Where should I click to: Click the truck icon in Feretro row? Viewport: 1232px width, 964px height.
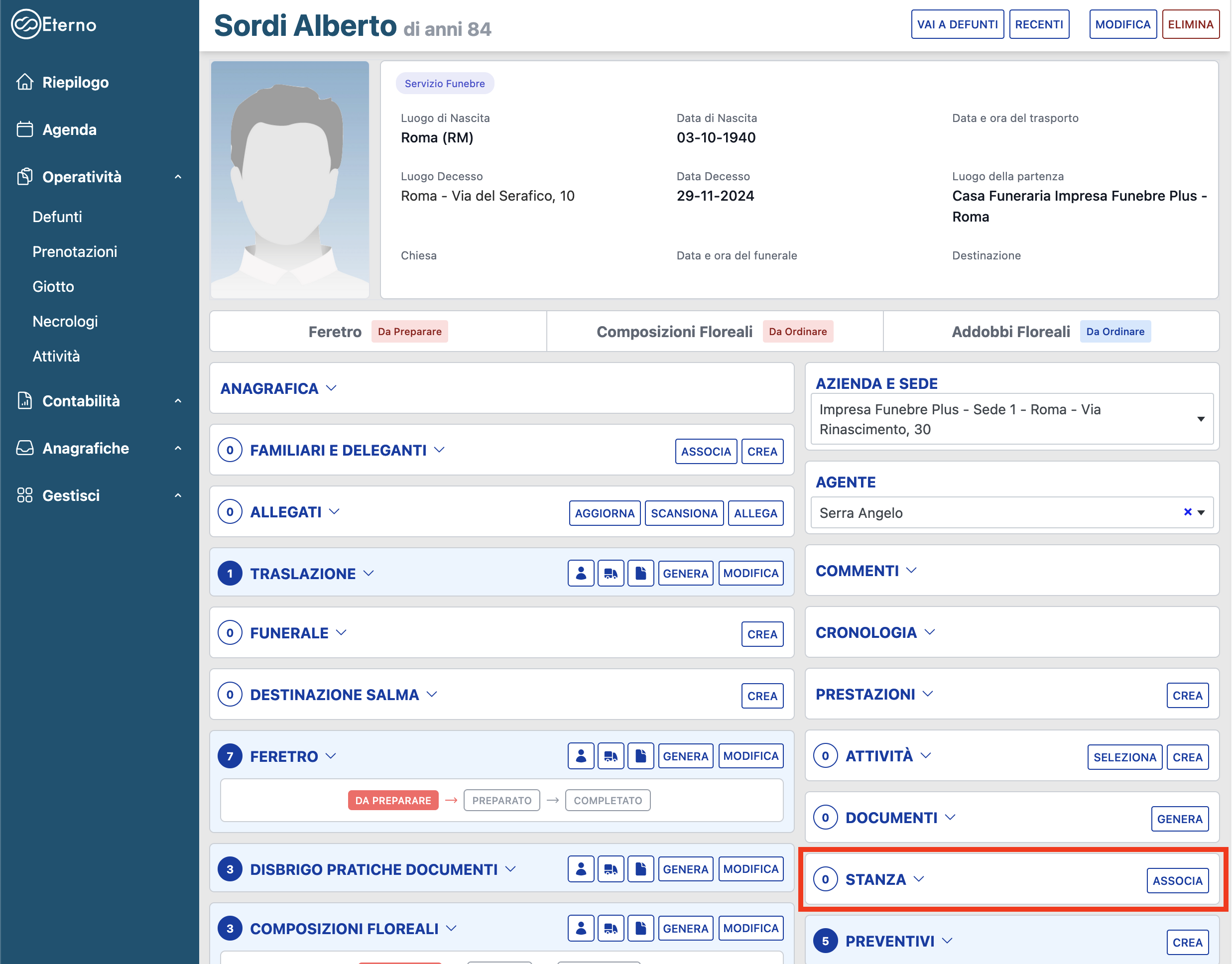[x=611, y=756]
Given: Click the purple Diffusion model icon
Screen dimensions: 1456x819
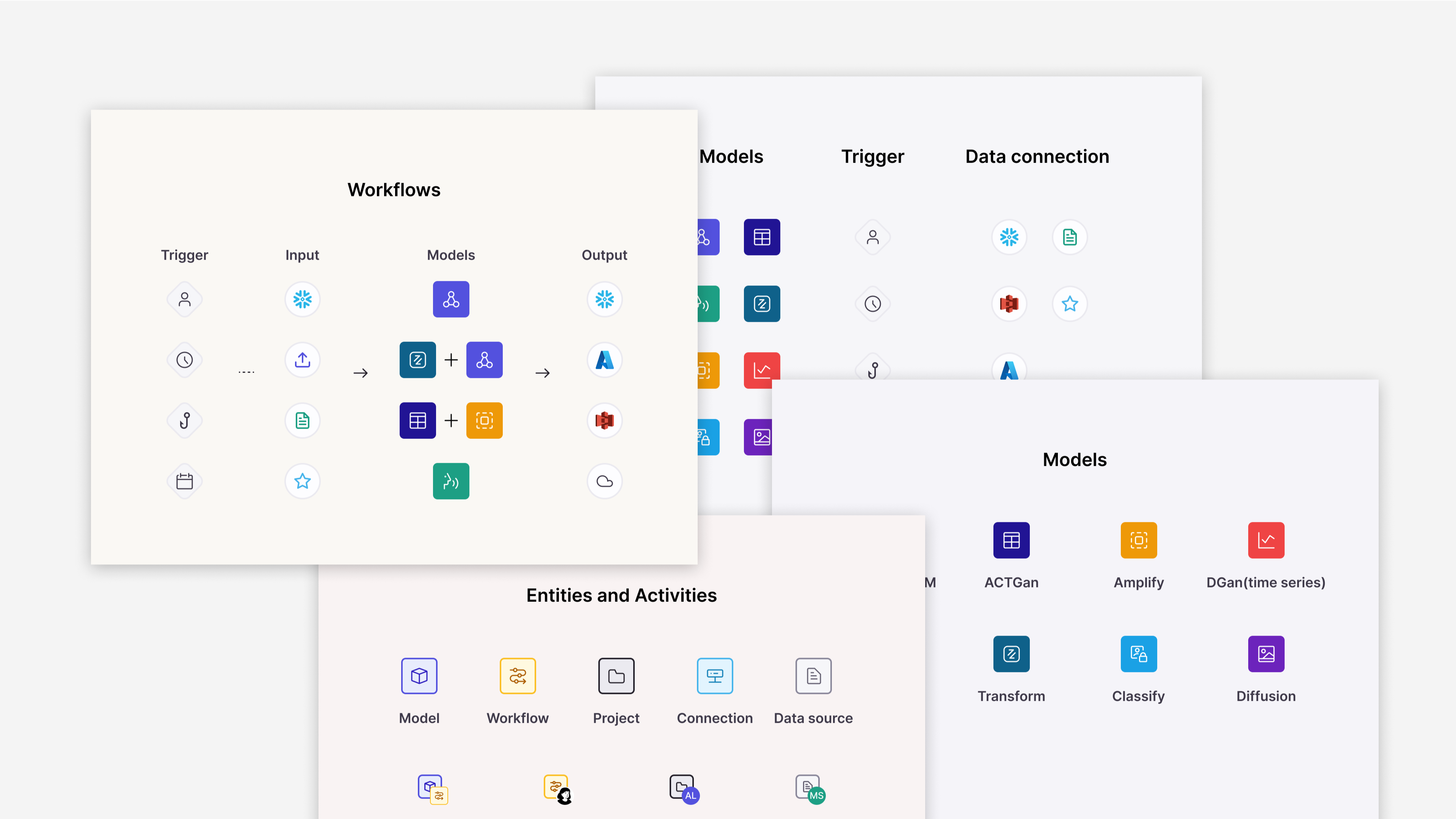Looking at the screenshot, I should [x=1266, y=653].
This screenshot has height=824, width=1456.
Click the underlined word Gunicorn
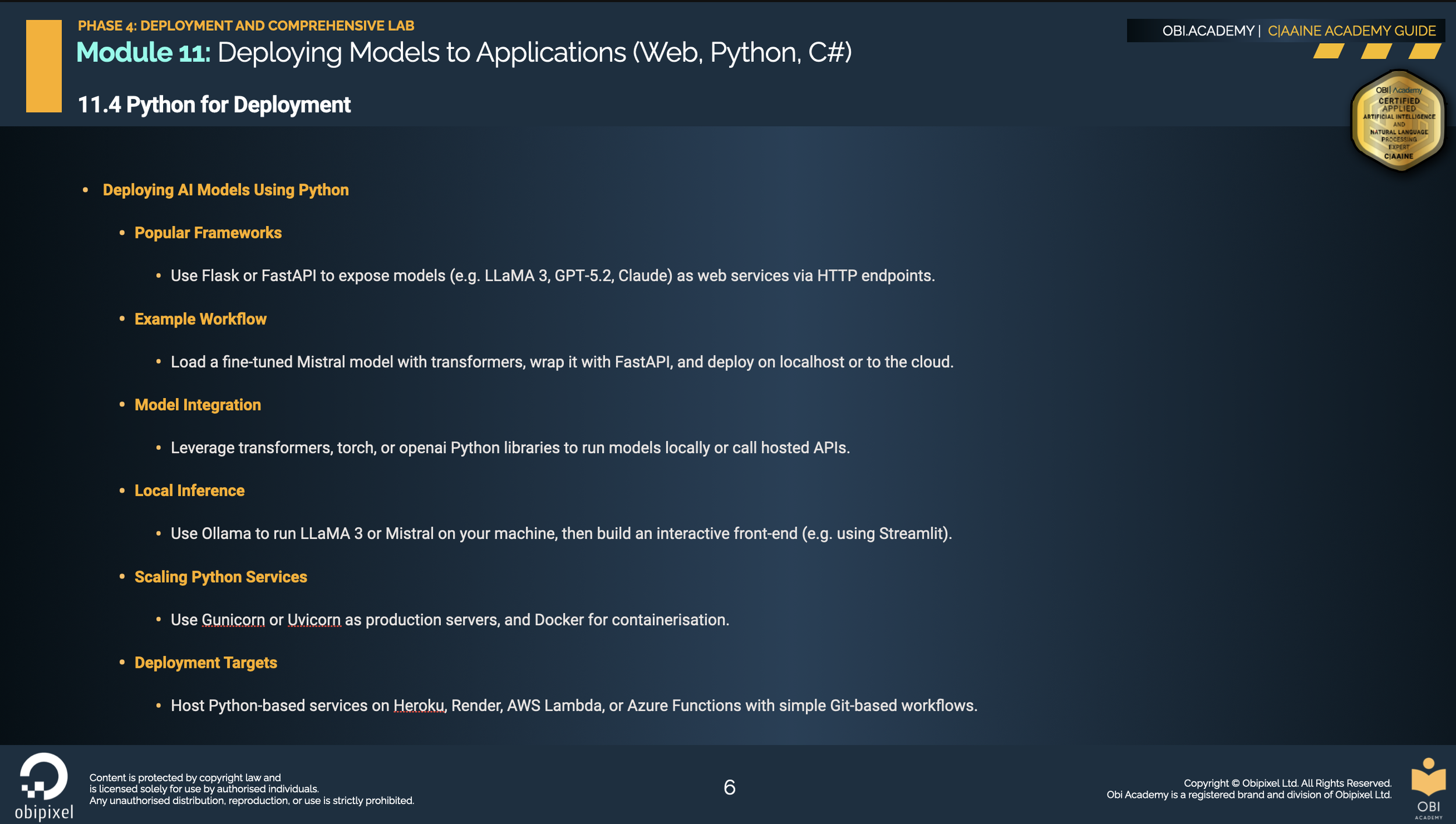(x=233, y=619)
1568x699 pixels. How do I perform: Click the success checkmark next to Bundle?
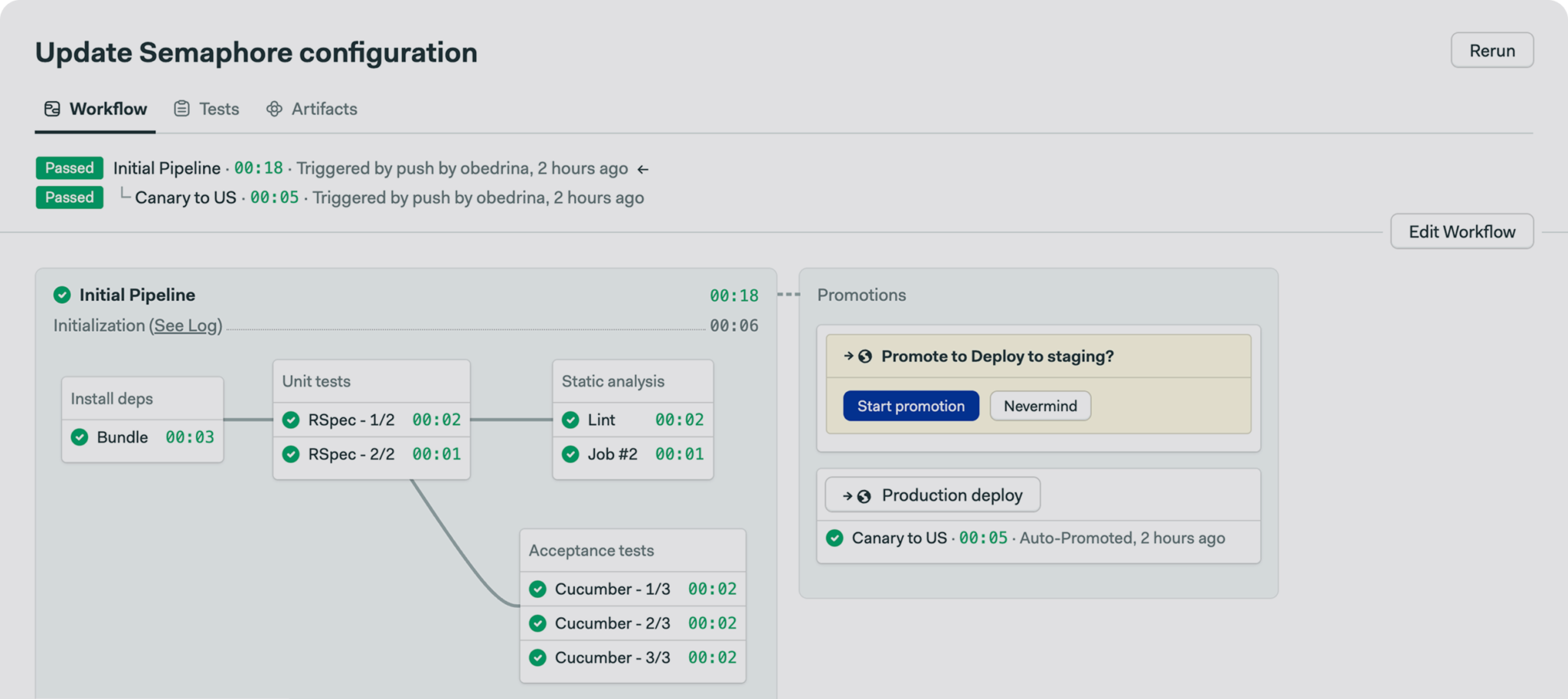click(x=79, y=437)
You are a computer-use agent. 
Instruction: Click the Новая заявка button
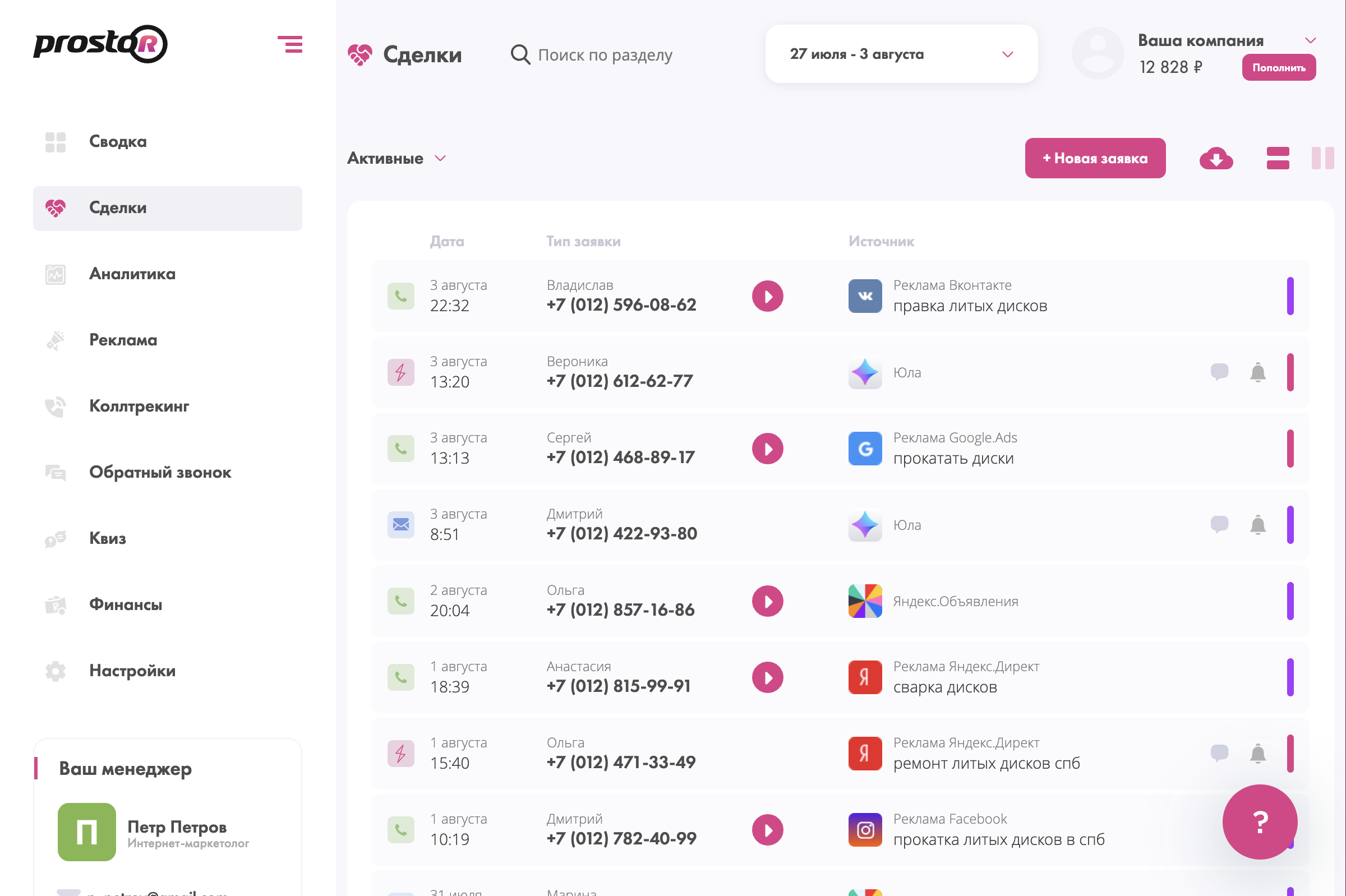click(1095, 158)
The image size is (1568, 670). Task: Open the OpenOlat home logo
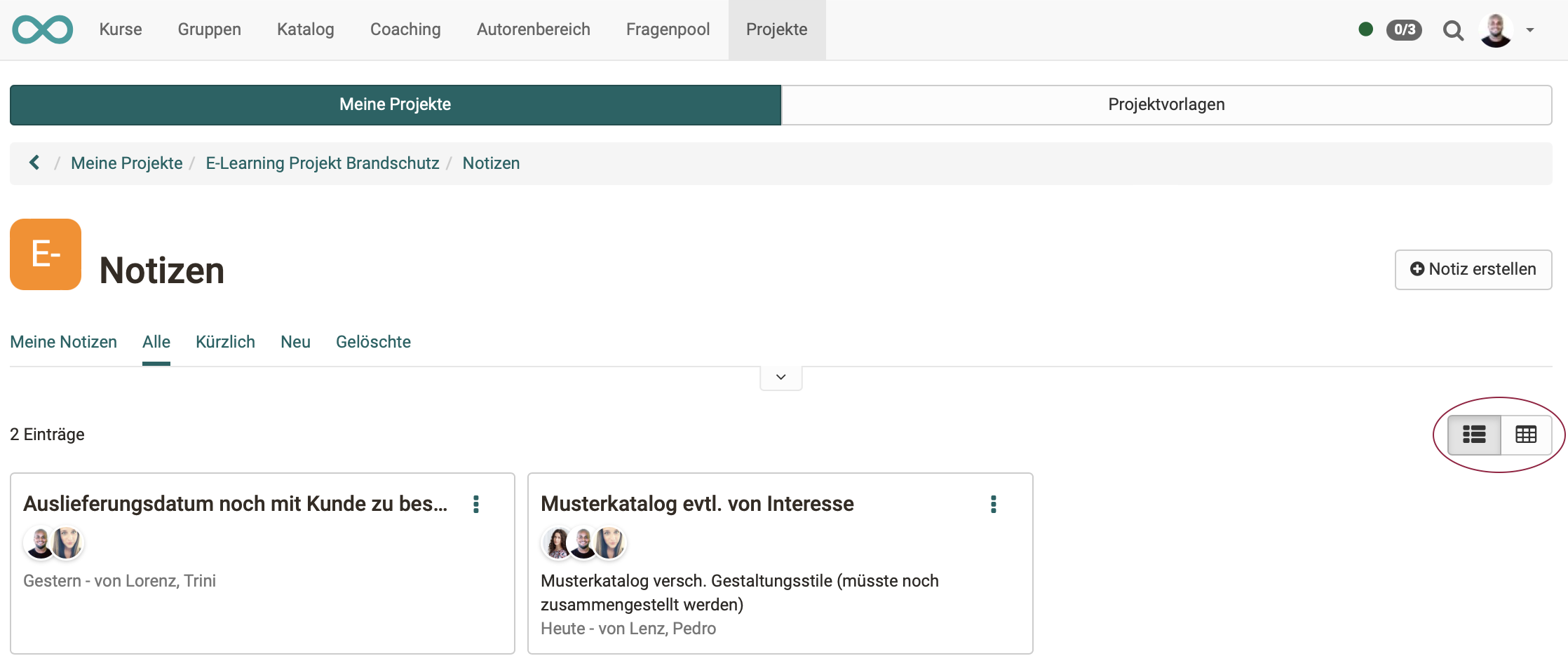(42, 29)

----------

* _ABOUT THIS EXERCISE_
Reproduce every line above exactly, pictures excluded.

* _EXERCISE SOLUTION_
Where should I click to: Click the truck icon in Feretro row? Viewport: 1232px width, 964px height.
[x=611, y=756]
Given: Click the purple Diffusion model icon
Screen dimensions: 1456x819
Looking at the screenshot, I should [x=1266, y=653].
This screenshot has height=824, width=1456.
Click the underlined word Gunicorn
(x=233, y=619)
1568x699 pixels. How do I perform: Click the success checkmark next to Bundle?
click(x=79, y=437)
You are a computer-use agent. 
Instruction: Click the Новая заявка button
click(1095, 158)
The image size is (1568, 670). Task: Open the OpenOlat home logo
(42, 29)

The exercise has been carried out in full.